SHORT TASK:
Copy the listing word for word, from the line containing "Open the options menu next to Sophia Doe" through the line containing "tap(22, 219)", with both of those lines included.

(Listing for locating described items)
○ ○ ○ ○ ○ ○ ○

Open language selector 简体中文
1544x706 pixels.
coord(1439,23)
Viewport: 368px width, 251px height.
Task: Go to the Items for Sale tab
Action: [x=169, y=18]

○ ○ ○ ○ ○ ○ ○

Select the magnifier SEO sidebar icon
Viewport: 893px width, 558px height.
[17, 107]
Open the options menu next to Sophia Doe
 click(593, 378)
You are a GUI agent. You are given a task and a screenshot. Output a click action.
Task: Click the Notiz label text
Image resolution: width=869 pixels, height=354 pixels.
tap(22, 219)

○ ○ ○ ○ ○ ○ ○

RESULT OF THIS TASK:
Open the options menu next to Sophia Doe
 click(593, 378)
You are a GUI agent. You are given a task and a screenshot. Output a click action.
Task: Click the Notiz label text
Image resolution: width=869 pixels, height=354 pixels.
tap(22, 219)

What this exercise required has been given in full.